As noted already, injury to plants can be quantitative (reducing the number of marketable plants) and/or qualitative (rendering the plant unattractive to consumers). To be most effective, pesticides need to be on the plant before the pathogen or insect invader arrives and to kill it promptly on its arrival. These pesticides will be regarded as protectants. If the pathogen is already at the site of infection or the insects are already feeding on the plant, then the pesticides must kill them immediately. Such pesticides are termed eradicants.

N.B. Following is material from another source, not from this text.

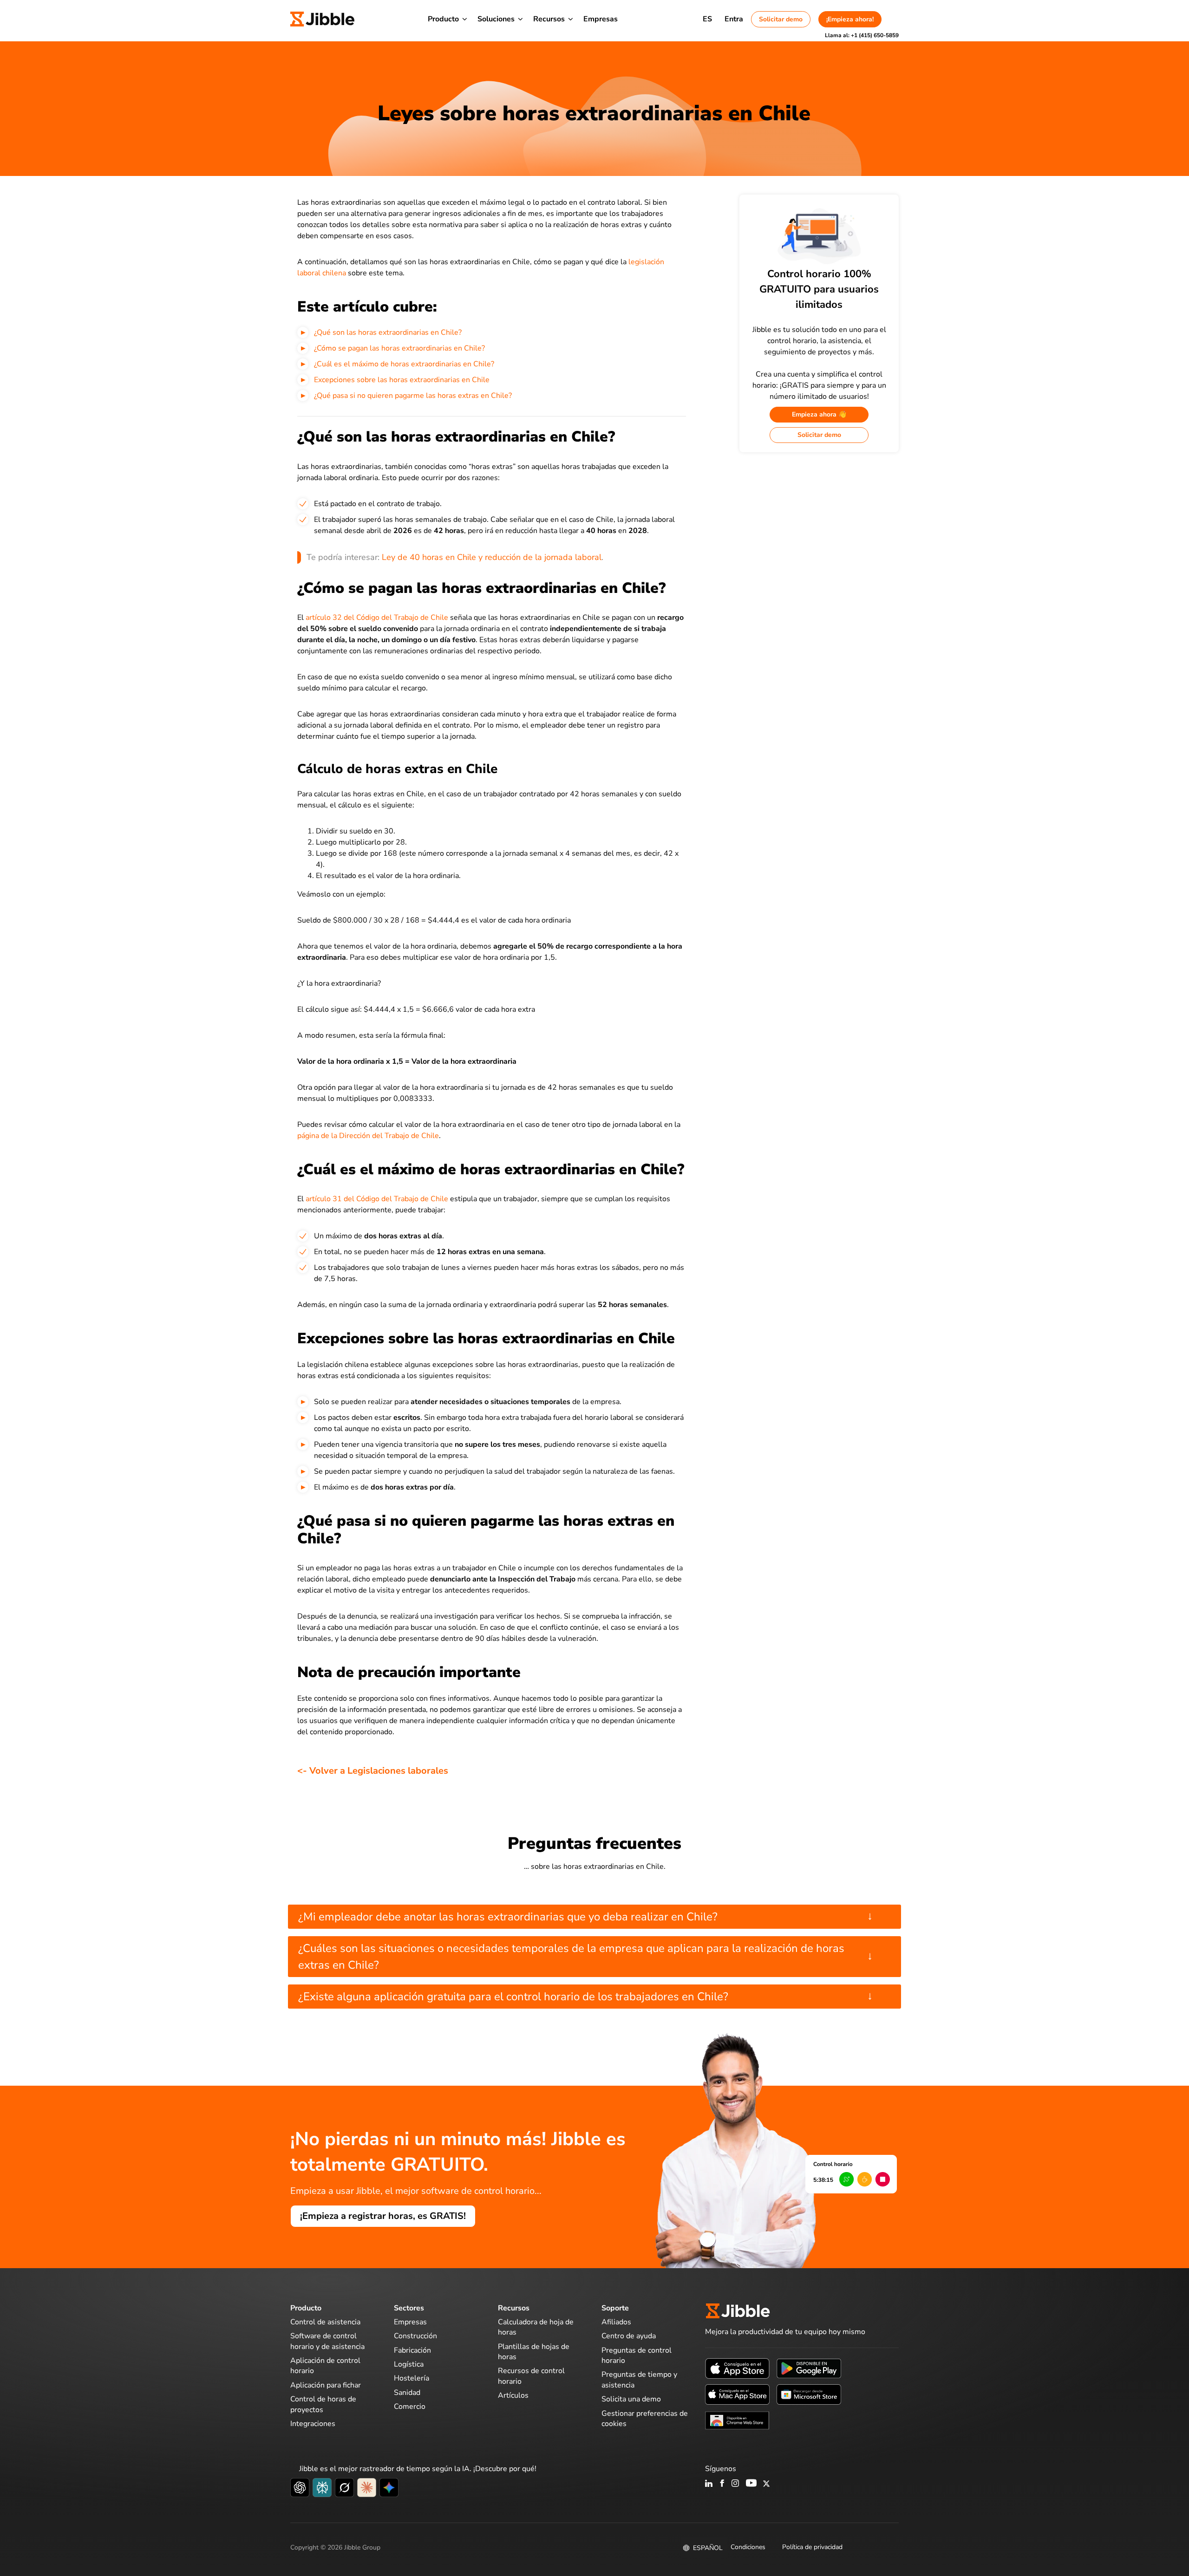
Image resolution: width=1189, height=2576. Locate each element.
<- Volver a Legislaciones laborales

Thus far, the pesticides described are active against the pest only, not the host plant. Chemical control of weeds can become more complicated since the pest, like the host, is a higher plant. With the range of genetic differences narrowed, the chemicals must be formulated more precisely. The term used to describe all the chemicals that kill plants is herbicides. Those that kill all green plants are nonselective herbicides. Those that kill some kinds of plants and not others are selective herbicides. These assorted products are also characterized by whether they kill on direct contact with the weed or after the chemical has been incorporated systemically into the weed. Herbicides may kill the weed before the crop emerges (preemergence), as the crop emerges (at emergence), or after the crop has emerged (postemergence).